* [WHAT NEEDS TO BE DONE]: Provide the number of lines below that include "computer", without any other words.

Stored items from a collection
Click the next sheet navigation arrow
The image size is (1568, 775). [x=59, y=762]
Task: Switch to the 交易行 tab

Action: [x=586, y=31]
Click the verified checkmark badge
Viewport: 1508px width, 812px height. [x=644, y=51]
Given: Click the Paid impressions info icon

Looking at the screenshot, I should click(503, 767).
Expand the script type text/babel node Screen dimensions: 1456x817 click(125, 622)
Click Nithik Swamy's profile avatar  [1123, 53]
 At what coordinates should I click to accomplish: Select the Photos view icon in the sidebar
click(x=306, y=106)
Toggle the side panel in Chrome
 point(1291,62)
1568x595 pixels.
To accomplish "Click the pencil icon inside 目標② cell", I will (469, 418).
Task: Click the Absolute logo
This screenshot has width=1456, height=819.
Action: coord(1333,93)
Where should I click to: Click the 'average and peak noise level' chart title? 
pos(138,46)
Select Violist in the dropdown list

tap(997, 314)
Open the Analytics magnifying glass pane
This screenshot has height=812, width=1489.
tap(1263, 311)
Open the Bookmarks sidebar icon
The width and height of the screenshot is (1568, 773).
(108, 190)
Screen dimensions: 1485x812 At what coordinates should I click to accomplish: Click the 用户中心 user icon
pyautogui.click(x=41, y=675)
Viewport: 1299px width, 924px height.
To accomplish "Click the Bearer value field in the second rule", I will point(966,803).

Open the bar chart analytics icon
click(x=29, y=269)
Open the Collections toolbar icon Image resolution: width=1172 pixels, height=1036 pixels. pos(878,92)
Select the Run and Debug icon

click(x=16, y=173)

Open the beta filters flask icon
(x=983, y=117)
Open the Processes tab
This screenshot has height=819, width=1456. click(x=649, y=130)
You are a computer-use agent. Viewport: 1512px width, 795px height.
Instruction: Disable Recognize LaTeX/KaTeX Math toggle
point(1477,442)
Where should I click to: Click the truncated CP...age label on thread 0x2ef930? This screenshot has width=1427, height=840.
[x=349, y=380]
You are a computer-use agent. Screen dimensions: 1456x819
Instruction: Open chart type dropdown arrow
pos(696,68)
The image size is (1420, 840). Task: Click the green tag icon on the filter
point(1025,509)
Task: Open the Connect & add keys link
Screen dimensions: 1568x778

* [ANSWER SPACE]: 2